Institutio Oratoria

Quintilian

Quintilian. Institutio Oratoria, Volume 1-4. Butler, Harold Edgeworth, translator. Cambridge, Mass; London: Harvard University Press, William Heinemann Ltd., 1920-1922.

Sometimes we may pass from quality to definition, as in actions concerned with lunacy, cruelty and offences against the State. In such cases if it is impossible to assert that the acts alleged were right, we are left with such pleas as,

To use bad language to one's wife does not amount to cruelty.
Definition is the statement of the fact called in question in appropriate, clear and concise language.

As I have already said, [*](V. x. 55.) it consists mainly in the statement of genus, species, difference and property. For example, if you wish to define a horse (for I will take a familiar example), the genus is animal, the species mortal, the diffrence irrational (since man also is mortal) and the properly neighing. Definition is employed by the orator for a number of different reasons.
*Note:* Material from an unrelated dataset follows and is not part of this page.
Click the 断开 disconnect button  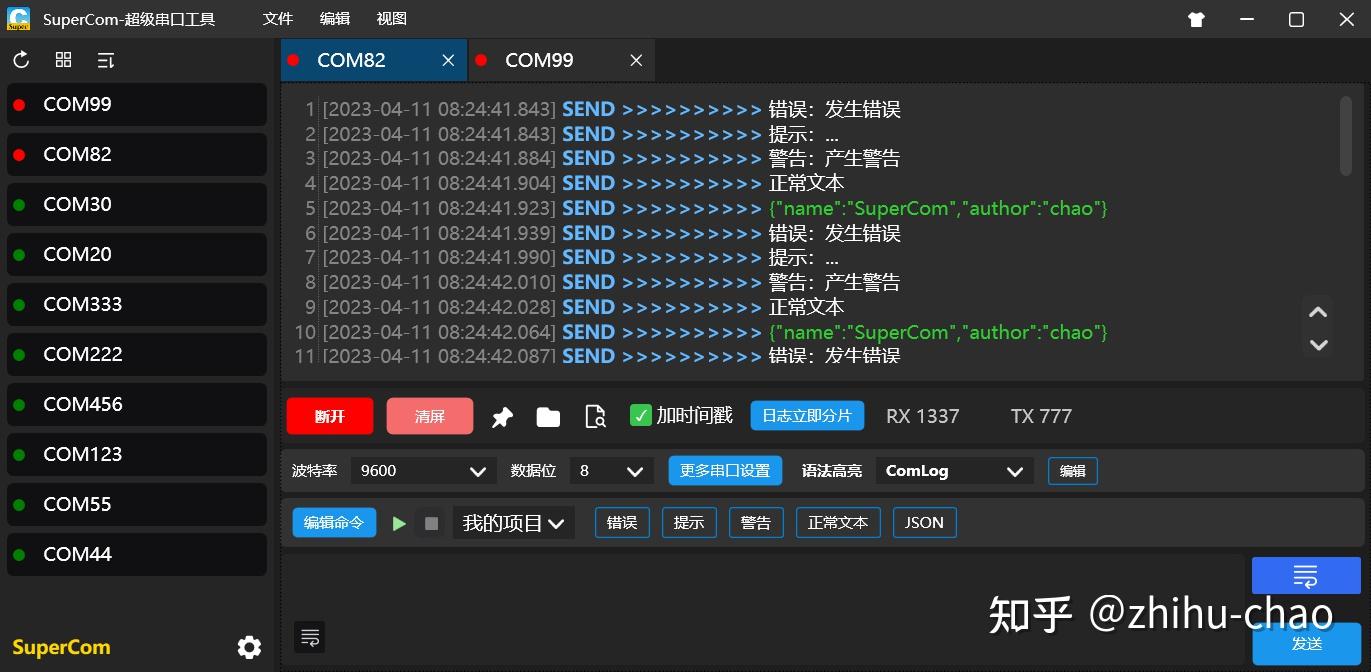point(329,415)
For sometimes, though there may be no doubt as to a term, there is a question as to what it includes, or, on the other hand, there may be no doubt about the thing, but no agreement as to the term to be applied to it. When the term is agreed, but the thing doubtful, conjecture may sometimes come into play, as, for instance, in the question,

What is god?

For the man who denies that god is a spirit permeating all things, assuredly asserts that the epithet

divine
is falsely applied to his nature, like Epicurus, who gives him a human form and makes him reside in the intermundane space. While both use the same term god, both have to employ conjecture to decide which of the two meanings is consistent with fact.